Supplied material |
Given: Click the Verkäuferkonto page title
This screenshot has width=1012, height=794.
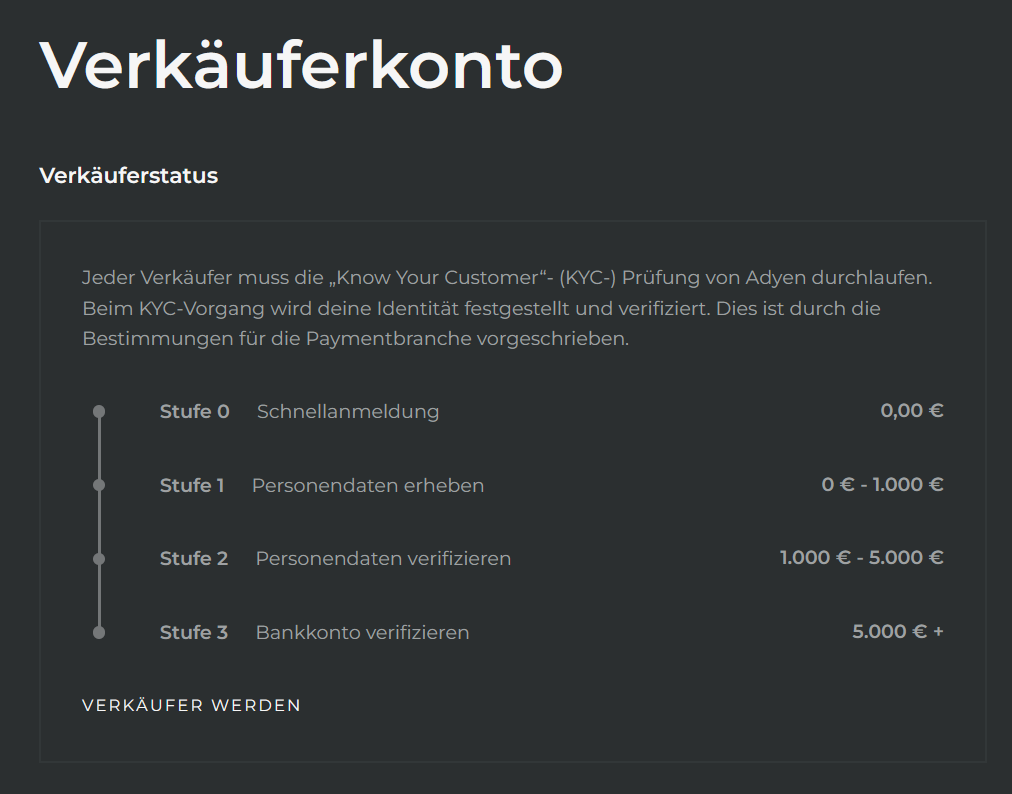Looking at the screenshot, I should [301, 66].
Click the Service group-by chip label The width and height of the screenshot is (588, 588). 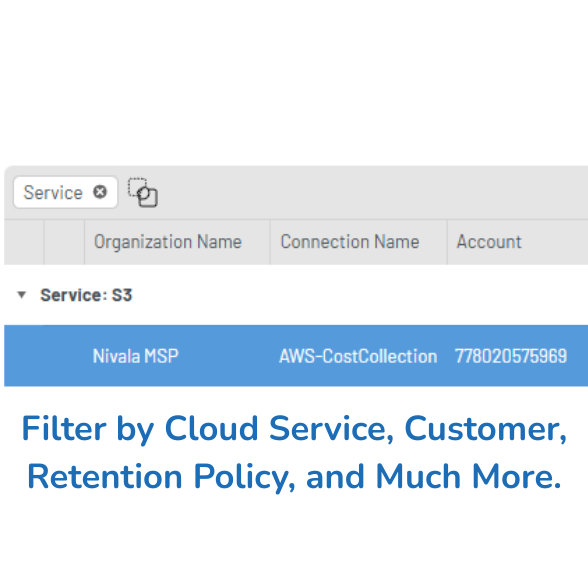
--
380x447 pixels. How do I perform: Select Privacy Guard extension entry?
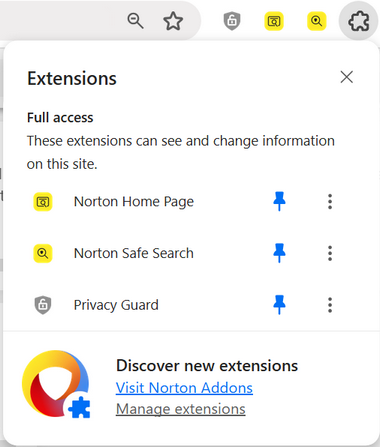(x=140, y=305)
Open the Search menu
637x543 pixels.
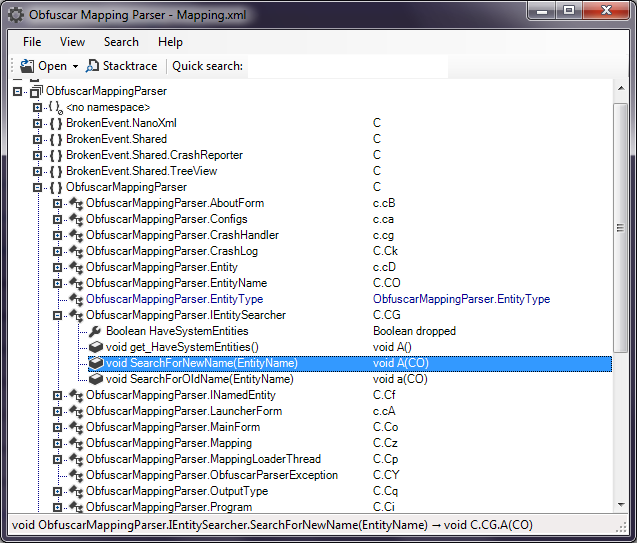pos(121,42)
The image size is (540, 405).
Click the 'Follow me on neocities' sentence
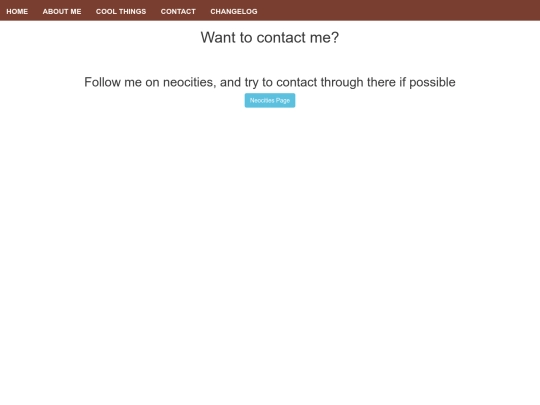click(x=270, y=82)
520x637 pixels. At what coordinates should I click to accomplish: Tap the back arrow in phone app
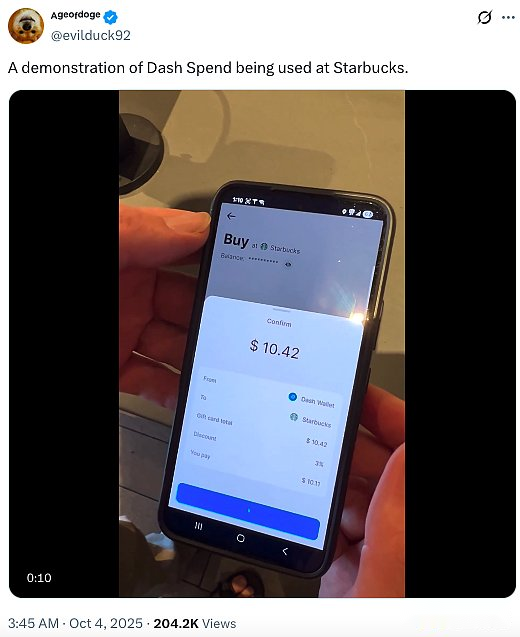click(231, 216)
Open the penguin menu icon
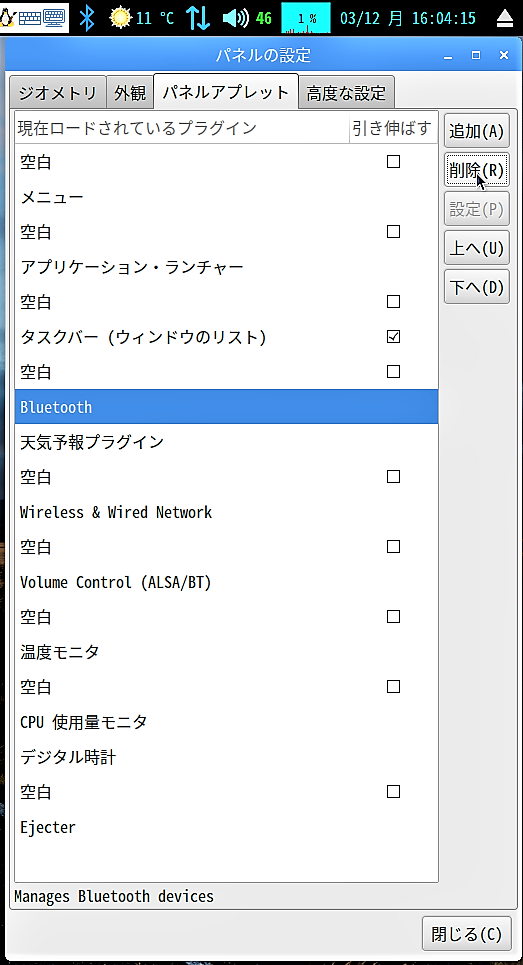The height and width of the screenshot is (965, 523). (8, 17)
---
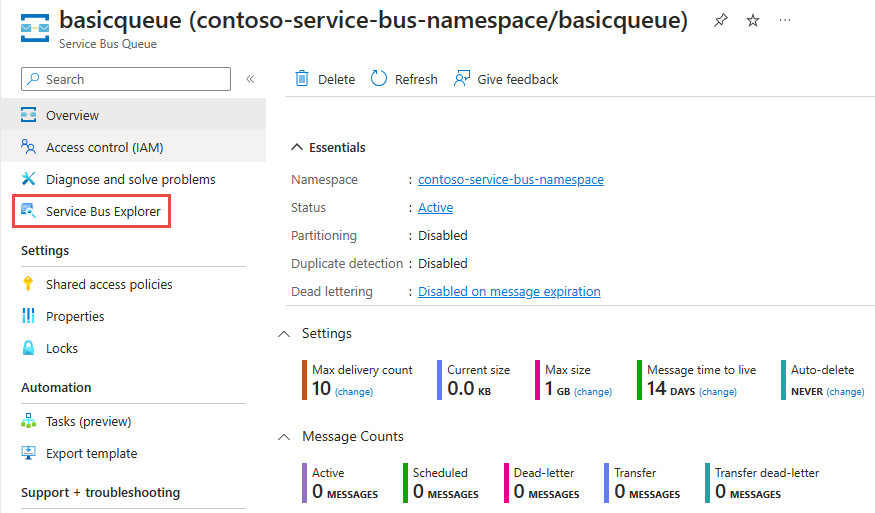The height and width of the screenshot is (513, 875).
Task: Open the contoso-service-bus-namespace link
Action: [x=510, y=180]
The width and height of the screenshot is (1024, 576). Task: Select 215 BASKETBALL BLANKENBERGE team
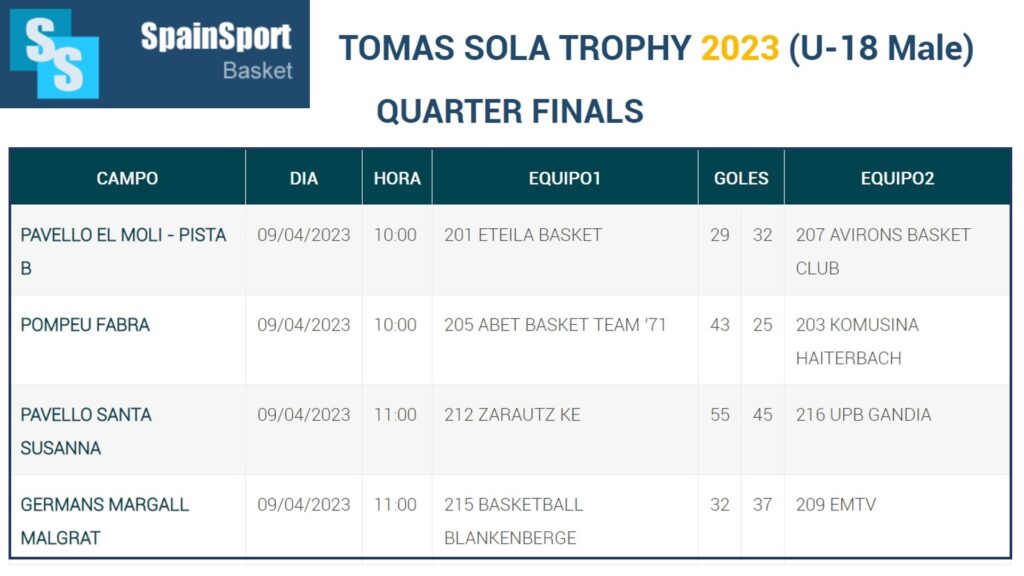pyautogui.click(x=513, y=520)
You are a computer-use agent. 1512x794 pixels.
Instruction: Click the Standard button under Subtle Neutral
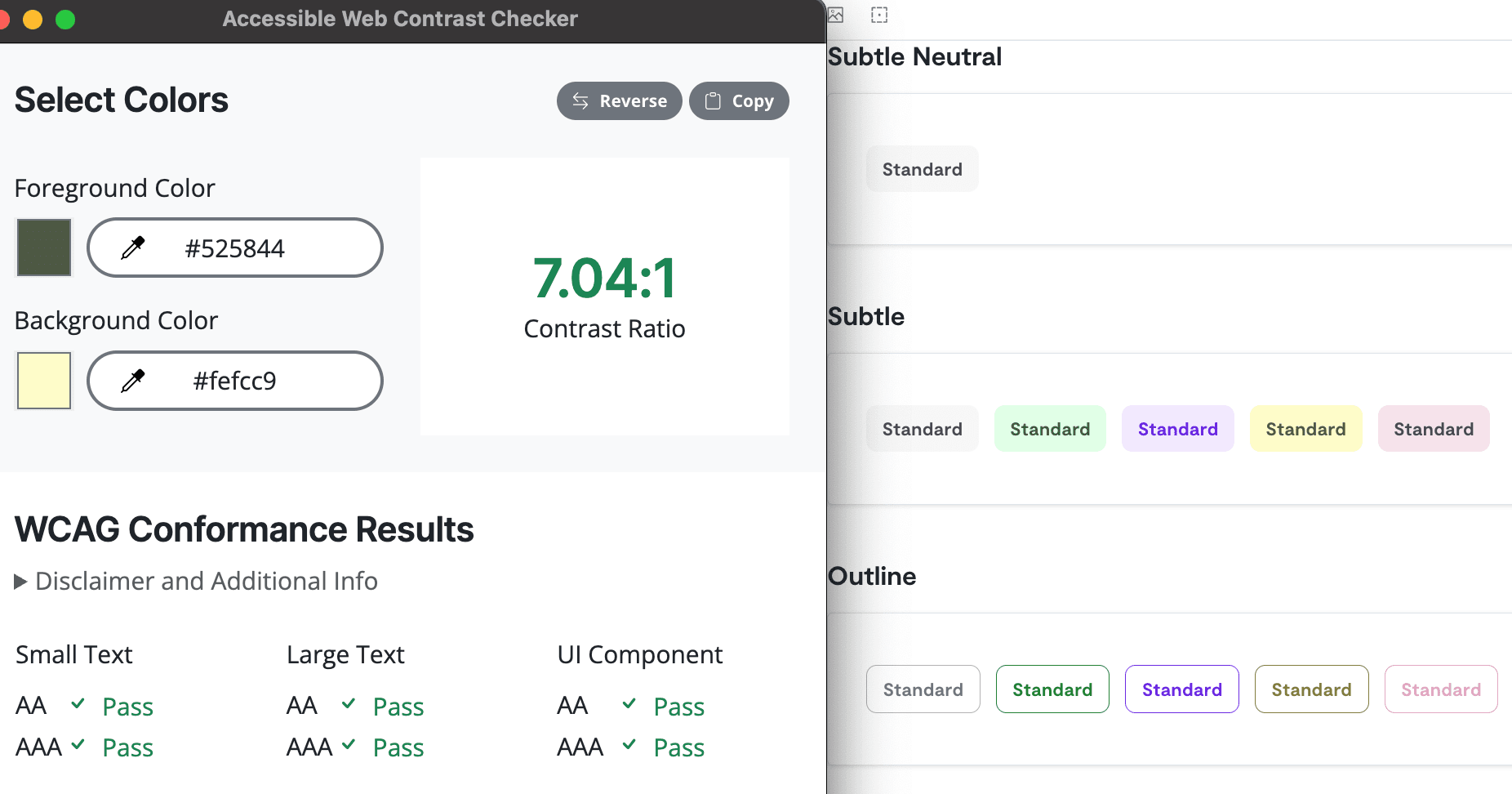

Assignment | Working from the records above, set down word for word everything from the line containing "Given: Click the Verkäuferkonto page title" down to the line containing "Click the Service", ends included, minus the pictures.

Written answer |
Given: Click the Verkäuferkonto page title
This screenshot has width=1012, height=794.
Looking at the screenshot, I should [301, 66].
Click the Service group-by chip label The width and height of the screenshot is (588, 588). 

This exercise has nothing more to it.